Economic inflation and cost-of-living adjustments (COLA)
Along with the pressures of cost-of-living adjustments, inflation remains steady (despite the U.S. consumer price index leveling off), eroding the real value of nursing salaries unless raises keep pace. Larger organizations with greater financial cushions can keep up, while smaller practices must adopt more strategic approaches.
Organizational behaviors and trends to watch
The culture of an organization significantly impacts nurse retention and recruitment. Medical group practices often have more control over their internal culture, using it as a competitive edge. This cultural differentiation can partially mitigate any compensation shortfalls.
But anticipating a persistent nursing shortage with a limited pipeline of newly trained nurses, as well as continued competitive pressure from hospitals and large systems, expect modest upward pressure on nurse salaries in medical group practices in the year ahead. While they may never fully match hospital rates, even smaller organizations will feel compelled to offer more attractive compensation packages.
Compensation is not solely about direct pay — it's a composite of the “total rewards” (base salary, benefits and bonuses), growth opportunities, working conditions, cultural fit, work-life balance and professional satisfaction. Outpatient practices are learning to use every lever available because they cannot rely on wage hikes alone.
Expect medical groups to continue experimenting with creative benefits, including:
- Flexible scheduling and guaranteed predictable hours
- Increased contributions to continuing education and professional development
- Wellness initiatives, mental health support and childcare stipends
- Partial student loan repayment or tuition assistance for nurses pursuing advanced degrees.
Technological integration and efficiency gains
By leveraging telehealth, EHR improvements, AI-enabled solutions and other workflow optimizations, practices may free up resources that can be redirected into compensation.

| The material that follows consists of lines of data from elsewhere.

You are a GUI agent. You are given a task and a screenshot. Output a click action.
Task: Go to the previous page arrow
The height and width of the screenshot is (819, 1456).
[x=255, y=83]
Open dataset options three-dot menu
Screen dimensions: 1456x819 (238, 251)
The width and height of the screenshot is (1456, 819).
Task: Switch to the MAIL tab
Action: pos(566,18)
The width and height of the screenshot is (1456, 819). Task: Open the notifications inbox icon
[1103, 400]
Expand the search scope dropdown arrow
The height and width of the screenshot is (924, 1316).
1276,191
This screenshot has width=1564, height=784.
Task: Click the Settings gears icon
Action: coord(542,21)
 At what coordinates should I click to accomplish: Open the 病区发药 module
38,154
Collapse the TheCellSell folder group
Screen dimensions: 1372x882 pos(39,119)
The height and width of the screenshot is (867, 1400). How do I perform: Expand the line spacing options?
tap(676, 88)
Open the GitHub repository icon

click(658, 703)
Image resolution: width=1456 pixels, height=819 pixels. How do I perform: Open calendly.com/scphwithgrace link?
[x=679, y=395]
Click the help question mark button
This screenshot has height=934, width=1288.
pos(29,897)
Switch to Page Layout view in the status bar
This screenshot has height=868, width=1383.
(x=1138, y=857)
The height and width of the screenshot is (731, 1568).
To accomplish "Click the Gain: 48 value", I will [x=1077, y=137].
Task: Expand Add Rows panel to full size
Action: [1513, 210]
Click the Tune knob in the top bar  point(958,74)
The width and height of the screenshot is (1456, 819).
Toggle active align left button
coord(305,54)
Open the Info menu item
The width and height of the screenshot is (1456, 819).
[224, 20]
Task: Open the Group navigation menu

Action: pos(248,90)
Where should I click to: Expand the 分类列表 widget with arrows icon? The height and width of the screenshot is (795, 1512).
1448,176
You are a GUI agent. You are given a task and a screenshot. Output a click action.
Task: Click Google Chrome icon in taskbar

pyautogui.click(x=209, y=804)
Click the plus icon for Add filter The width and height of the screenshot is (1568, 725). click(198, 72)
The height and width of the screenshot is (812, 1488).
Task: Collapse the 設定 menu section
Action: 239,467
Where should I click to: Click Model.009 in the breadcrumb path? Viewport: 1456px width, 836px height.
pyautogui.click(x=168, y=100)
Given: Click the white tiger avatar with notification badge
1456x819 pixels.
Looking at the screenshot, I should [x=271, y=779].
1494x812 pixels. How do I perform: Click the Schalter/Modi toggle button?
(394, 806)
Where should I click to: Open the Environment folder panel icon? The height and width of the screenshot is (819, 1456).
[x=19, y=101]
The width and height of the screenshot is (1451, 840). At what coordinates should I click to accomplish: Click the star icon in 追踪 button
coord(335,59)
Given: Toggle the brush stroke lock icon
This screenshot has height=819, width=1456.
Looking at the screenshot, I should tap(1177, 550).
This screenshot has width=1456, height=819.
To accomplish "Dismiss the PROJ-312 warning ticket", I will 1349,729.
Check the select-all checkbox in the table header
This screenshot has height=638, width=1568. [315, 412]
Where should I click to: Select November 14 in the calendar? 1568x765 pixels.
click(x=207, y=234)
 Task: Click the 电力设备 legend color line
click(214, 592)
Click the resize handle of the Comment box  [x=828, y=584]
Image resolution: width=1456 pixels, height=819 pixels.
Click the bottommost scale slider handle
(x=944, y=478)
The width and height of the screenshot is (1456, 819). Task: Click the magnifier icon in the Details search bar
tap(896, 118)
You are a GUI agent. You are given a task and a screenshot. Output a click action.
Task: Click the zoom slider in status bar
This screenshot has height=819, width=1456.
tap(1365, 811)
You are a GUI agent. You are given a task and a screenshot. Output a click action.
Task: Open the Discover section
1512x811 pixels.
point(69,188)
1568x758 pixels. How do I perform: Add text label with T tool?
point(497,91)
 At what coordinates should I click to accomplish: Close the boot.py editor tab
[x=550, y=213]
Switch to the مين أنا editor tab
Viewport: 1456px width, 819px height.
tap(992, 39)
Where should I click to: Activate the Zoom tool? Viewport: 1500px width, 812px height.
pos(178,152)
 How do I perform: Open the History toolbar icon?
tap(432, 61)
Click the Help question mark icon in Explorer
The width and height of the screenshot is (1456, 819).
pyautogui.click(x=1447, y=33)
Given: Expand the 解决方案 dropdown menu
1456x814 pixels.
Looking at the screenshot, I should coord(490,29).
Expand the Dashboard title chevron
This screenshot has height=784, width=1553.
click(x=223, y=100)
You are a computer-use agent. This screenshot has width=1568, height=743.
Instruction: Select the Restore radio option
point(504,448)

Streamlining administrative burdens can also improve nurse job satisfaction, indirectly functioning as a retention tool.
Conclusion
Nurse compensation in physician practices is rising but still trails behind hospitals. These practices are employing various strategies beyond direct wages to remain competitive. Economic, systemic, psychological and organizational factors all play roles.
Heading into the next year, modest wage increases, enhanced non-wage benefits and more strategic use of resources are expected. The reasons are deeply rooted in supply-demand imbalances, shifts in healthcare delivery, generational workforce preferences and broader economic conditions.